So I guess the question is where did I go wrong. Just last summer I was playing in two softball leagues, Zumba clasess 3 days a week, only fruit and water were used as soft drinks and snacks. I was on a roll. Then life happened. My humanity was utterly disregarded by someone whom I thought I loved but loved only himself. I lost my job, and with that my life changed. I did begin a relationship with my new future husband , but to be honest for a while I was just going with the wind, and even though I had a fulfilling relationship with someone who loved me, I ultimately felt some sort of way almost like a failure about myself.
As I got into my final turn of graduate school I begin to feel quite inadequate. I compared myself to all of my peers who had all of this experience and I had well minimal. I was for the life of me always comparing myself and putting myself below others.
Now what does this all have to do about me and healthy? I that sounds like a bit of a ramble I know. Yet it is a big sum of the whole. When I was most unhappy everything about me reflected that. I have always been that way.
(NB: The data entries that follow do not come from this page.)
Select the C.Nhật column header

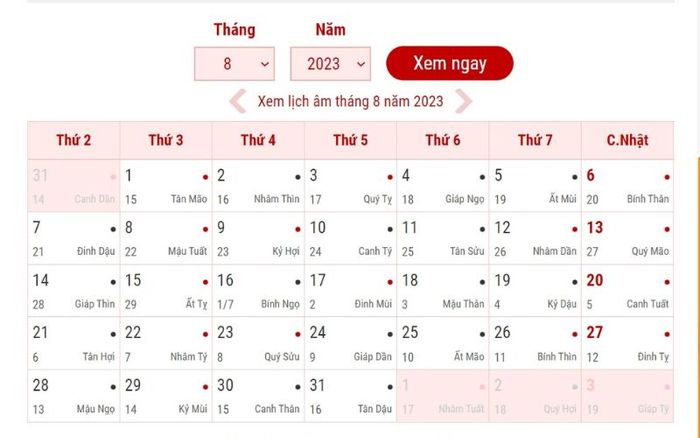(627, 140)
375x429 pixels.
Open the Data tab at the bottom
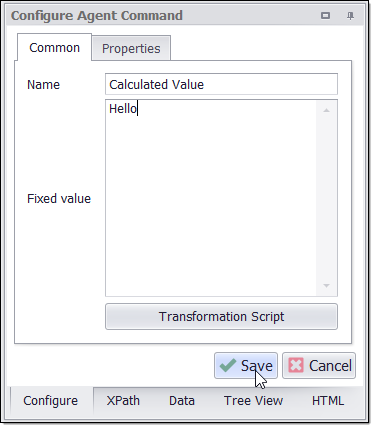pyautogui.click(x=182, y=401)
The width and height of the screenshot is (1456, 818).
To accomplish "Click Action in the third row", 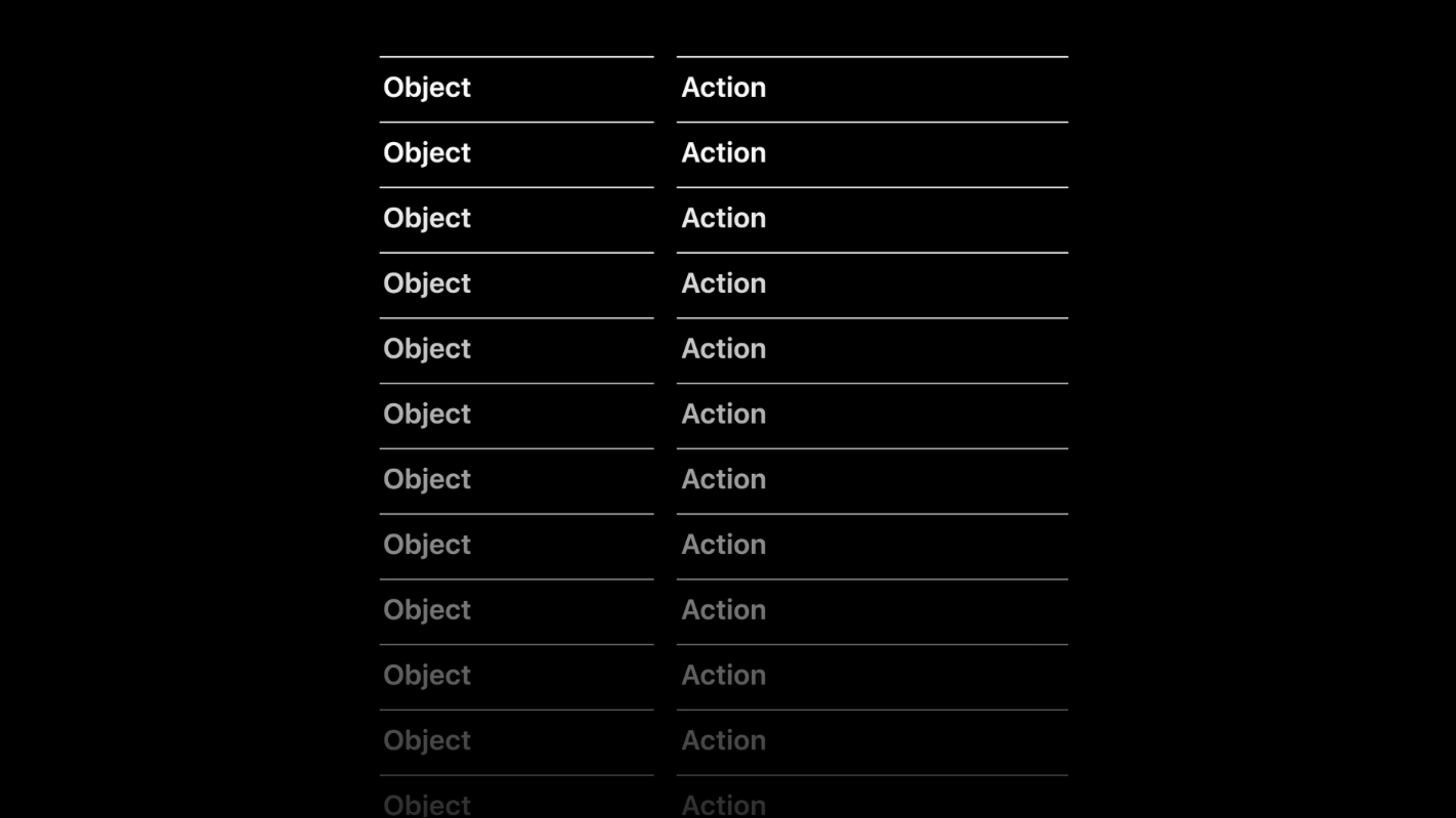I will coord(723,219).
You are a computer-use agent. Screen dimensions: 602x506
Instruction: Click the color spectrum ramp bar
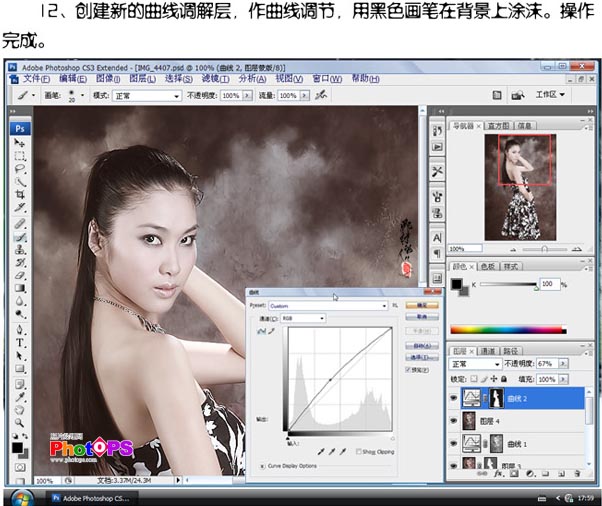point(509,328)
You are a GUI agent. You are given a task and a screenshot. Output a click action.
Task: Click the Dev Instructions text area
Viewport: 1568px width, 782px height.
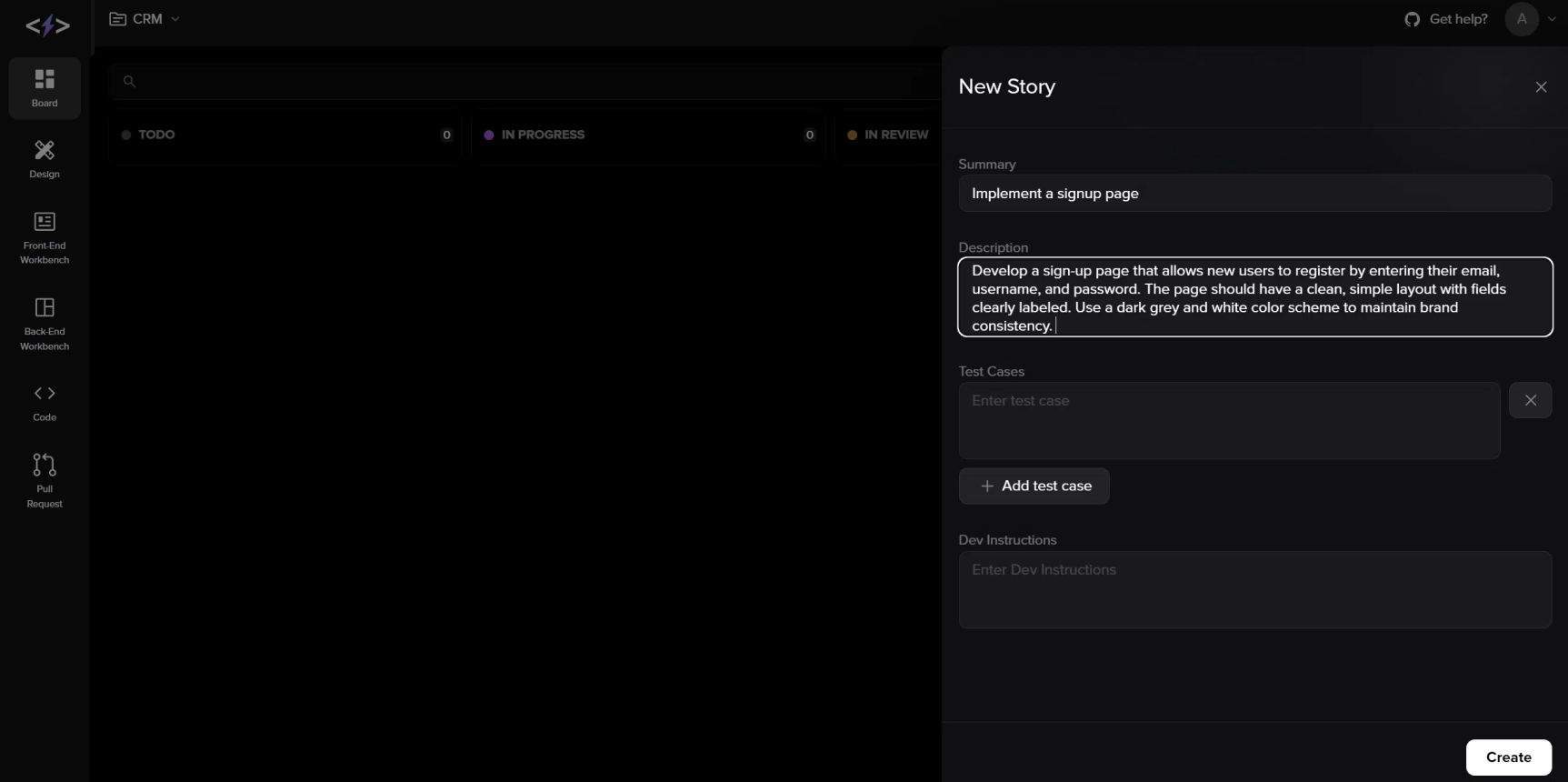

My mood is great I am the healthiest, cleanest, neatest , most fun person ever. However when I feel inadequate I find myself failing to achieve in so many other areas.
Life has changed for me. I have a great a masters degree, a great job, and I am getting married! My overall life is pretty awesome, because even though I found myself less God always found me more. Yet through all of this I have learned a lesson. Life happens to us but we can't let it change us. Our Happiness controls so much about us and around us, and if we aren't happy it will reflect in everything about us. Now the major things are taken care of for now, I need to handle this body of mine... because if I am not able to enjoy these things then what are they really for... you feel me ! I hope ya do!
congrats on all your blessings Evita!